Shewarge Amare Alene

Personal information
- Born: 9 December 1994
- Died: 23 September 2025 (aged 30) Addis Ababa, Ethiopia

Sport
- Country: Ethiopia
- Sport: Marathon

= Shewarge Amare Alene =

Ethiopian long distance runner (1994–2025)

Shewarge Amare Alene (9 December 1994 – 23 September 2025) was an Ethiopian marathon runner.

By 2010, she lived in New York City.
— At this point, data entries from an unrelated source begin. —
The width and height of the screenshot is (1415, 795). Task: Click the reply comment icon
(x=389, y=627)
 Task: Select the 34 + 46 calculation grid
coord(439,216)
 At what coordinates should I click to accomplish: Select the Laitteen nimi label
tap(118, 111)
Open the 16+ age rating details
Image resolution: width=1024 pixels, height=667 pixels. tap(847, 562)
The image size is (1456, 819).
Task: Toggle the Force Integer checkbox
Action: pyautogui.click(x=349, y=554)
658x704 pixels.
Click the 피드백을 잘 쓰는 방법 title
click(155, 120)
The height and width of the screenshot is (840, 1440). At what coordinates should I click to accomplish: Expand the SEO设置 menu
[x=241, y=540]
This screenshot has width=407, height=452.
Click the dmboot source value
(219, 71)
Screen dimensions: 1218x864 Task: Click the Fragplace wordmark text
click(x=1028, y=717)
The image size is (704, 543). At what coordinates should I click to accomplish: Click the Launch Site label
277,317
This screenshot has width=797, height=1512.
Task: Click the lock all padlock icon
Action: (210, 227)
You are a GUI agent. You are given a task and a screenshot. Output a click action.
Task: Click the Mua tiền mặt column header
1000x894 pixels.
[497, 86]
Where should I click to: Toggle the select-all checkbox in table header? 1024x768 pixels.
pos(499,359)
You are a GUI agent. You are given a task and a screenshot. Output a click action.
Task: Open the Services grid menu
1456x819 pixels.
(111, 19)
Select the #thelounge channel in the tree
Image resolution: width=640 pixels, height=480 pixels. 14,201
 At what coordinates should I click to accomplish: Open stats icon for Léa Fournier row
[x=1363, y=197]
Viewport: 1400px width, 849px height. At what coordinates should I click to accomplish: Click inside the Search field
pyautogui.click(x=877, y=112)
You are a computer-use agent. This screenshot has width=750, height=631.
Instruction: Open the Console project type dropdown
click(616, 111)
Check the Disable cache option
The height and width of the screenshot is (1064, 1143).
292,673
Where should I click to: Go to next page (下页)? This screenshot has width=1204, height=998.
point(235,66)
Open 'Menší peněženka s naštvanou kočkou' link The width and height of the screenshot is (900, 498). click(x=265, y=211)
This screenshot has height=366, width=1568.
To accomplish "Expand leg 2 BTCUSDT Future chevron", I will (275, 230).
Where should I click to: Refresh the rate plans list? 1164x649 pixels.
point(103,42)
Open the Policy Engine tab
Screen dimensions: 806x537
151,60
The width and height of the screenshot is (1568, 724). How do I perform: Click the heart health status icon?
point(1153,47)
There, she gained attention for winning and setting a course record in the uphill Mount Washington Road Race. She later resided in Mexico.

Her highest placement in Gold Label marathons was 10th in the 2017 Hong Kong Marathon. She competed without finishing in the 2011 New York City Marathon. Marathon wins during her career include the 2012, 2014 and 2015 Mexico City Marathons, the 2014 Lala Marathon, the 2017 Mérida Marathon, the 2018 Bangkok Marathon, the 2018 Waco Marathon, 2019 marathons in Ciudad Juárez, Huancayo, and Santiago de los Caballeros and the 2023 Izmir Marathon. Her last race was the 2025 Stockholm Marathon, on 31 May, which she also won. She died on 23 September 2025, at the age of 30, having been hospitalised in Addis Ababa whilst attending a training camp.

Her personal best times were 1:07:43 hours in the half marathon, achieved in May 2022 in Konya; and 2:27:26 hours in the marathon, achieved in October 2023 in the Cape Town Marathon.